En español: “Alabado seas, mi Señor, por nuestra hermana muerte corporal, / de la cual ningún hombre viviente puede escapar. /Ay de aquellos que mueran en pecado mortal. / Bienaventurados a los que encontrará en tu santísima voluntad /porque la muerte segunda no les hará mal.”

La carta a Jacoba

¿Se acuerdan de “Fra Jacoba”? pues acá la ponemos en contexto. Sintiéndose morir, Francisco dicta una carta: “A Madonna Jacoba, sierva de Dios, fray Francisco, pobrecillo de Cristo, salud y comunión del Espíritu Santo en nuestro Señor Jesucristo. Debes saber, queridísima, que Cristo bendito me ha revelado, por su gracia, que el final de mi vida está muy próximo. Así pues, si quieres encontrarme vivo, ponte en camino apenas leas esta carta y ven a Santa María de los Ángeles, porque, si no llegas pronto, no me encontrarás vivo. Y trae contigo paño ceniciento para amortajar mi cuerpo y la cera necesaria para la sepultura. Y te ruego que me traigas también aquellas cosas de comer que me solías dar cuando estuve enfermo en Roma.” La carta nunca será enviada porque la terminar de dictarla, “Fray Jacoba” estaba en la puerta de la cabañita, ante el asombro de todos y explicó que, estando en oración, el Señor le había dicho que se apresurara en ir a Asís, con todo lo que Francisco pedía en la carta. Assisi dista de Roma 158 kilómetros.

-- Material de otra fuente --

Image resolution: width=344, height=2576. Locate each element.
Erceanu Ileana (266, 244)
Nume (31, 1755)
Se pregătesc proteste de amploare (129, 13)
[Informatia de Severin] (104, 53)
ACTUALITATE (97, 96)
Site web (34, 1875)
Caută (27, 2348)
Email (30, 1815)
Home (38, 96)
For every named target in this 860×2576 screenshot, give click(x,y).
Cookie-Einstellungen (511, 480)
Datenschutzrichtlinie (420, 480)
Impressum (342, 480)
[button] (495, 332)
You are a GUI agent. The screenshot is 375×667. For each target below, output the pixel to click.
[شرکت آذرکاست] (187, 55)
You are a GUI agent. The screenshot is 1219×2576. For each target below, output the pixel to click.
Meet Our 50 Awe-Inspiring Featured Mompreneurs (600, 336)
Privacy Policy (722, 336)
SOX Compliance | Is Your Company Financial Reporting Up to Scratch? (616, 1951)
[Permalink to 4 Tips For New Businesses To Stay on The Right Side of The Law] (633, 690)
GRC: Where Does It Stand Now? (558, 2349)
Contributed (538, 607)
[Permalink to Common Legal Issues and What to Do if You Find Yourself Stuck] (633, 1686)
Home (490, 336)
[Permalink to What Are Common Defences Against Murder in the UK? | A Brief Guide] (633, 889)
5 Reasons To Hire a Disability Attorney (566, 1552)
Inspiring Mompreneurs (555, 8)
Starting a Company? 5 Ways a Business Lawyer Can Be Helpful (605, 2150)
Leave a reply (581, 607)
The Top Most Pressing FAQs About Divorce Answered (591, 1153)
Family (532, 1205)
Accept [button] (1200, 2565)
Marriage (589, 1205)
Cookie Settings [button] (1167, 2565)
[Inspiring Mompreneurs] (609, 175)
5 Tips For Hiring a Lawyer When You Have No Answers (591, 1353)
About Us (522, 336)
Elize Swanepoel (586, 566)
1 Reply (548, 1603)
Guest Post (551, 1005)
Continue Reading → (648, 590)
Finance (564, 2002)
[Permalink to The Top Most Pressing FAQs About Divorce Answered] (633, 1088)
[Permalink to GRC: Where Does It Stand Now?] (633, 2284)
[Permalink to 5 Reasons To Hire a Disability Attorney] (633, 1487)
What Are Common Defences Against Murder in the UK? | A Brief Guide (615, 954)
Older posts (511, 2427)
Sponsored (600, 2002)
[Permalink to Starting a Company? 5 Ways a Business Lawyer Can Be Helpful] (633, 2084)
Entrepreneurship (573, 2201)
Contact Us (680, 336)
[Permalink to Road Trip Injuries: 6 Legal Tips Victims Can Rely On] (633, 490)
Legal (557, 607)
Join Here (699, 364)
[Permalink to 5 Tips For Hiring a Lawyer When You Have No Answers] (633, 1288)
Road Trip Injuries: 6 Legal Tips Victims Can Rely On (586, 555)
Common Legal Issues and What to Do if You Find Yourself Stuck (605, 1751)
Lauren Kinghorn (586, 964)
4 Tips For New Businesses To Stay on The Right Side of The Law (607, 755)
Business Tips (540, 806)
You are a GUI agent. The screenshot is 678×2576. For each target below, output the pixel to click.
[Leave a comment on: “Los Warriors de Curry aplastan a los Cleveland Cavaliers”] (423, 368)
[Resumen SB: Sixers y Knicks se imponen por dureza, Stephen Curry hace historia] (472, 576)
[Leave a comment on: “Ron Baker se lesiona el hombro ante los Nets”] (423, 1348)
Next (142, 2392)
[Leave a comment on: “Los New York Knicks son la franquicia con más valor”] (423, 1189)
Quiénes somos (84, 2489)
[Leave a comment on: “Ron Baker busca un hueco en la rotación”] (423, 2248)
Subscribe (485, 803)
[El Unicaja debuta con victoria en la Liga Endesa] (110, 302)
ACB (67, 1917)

Mientras el Santo yacía en la Porciúncula, Clara estaba muy enferma en San Damián, y temía morir antes que él. Cuando el santo lo supo, les mandó por escrito una bendición, asegurando que lo verían, ella y sus hermanas, y sentirían un gran consuelo. Entre otras cosas les decía: “Yo, fray Francisco, pequeñuelo, quiero seguir la vida y pobreza de nuestro Altísimo Señor Jesucristo y de santísima Madre, y perseverar en ella hasta el final; y os ruego, señoras mías, y os aconsejo que viváis siempre en esta santísima vida y pobreza. Y estad alerta, para no apartaros jamás de ella por enseñanza o consejo de nadie.”

Pidió que lo pusieran desnudo en el suelo y en esa posición, mientras se cubría la llaga del costado con la mano, exclamó: “Hermanos, yo he terminado mi tarea. Cristo enseñe la de ustedes”. Al anochecer del sábado 3 de octubre de 1226 falleció “El Francesito” Giovanni di Pietro di Bernardone, con tan solo 44 años. Siendo famoso como predecían muchos en Assisi pero en Santidad.

La primera de los seglares en atreverse a develar el misterio de los estigmas fue Fra Jacoba, que no dejaba de abrazar su cuerpo y de besar sus cinco llagas. El día 4 de octubre lo estuvieron velando, y trasladaron su cuerpo a la iglesia de San Jorge en Assisi.De allí fueron a la capilla de San Damián, ahora convento, donde Clara y sus hermanas lo esperaban. Para la ocasión quitaron la reja de la clausura por la que solían recibir la comunión y algunos hermanos sostuvieron en brazos el cuerpo del Santo para que pudieran contemplarlo por última vez. Las hermanas pudieron besar sus manos llagadas, mientras afuera todos compartían su dolor. Su cuerpo fue depositado en un rústico sarcófago de piedra, protegido por una sólida jaula de hierro y una caja de madera en la Iglesia de San Jorge.

Allí permaneció durante cuatro años, mientras se construía una nueva iglesia para la sepultura definitiva. La hermosa ciudad de Assisi, declarada “Patrimonio de la Humanidad” se transformó en uno de los puntos de peregrinación más grandes del mundo y no solo por los católicos, sino por muchos otros que reconocen en Francisco un vínculo de hermandad.

Hoy, junto a san Francisco reposan en las cuatro esquinas de la cripta de la Basílica de Assisi los restos de cuatro compañeros del Santo: fray León, fray Rufino, fray Ángel de Rieti y fray Maseo de Marignano, y frente él, en el descanso de la escalera, Fray Jacoba. Ahí finalizó la historia de Francisco de Asís. Y comenzó la de cada uno de nosotros. Como dijo San Francisco a sus hermanos en el momento de morir: “…yo he terminado mi tarea. Cristo enseñe la de ustedes”.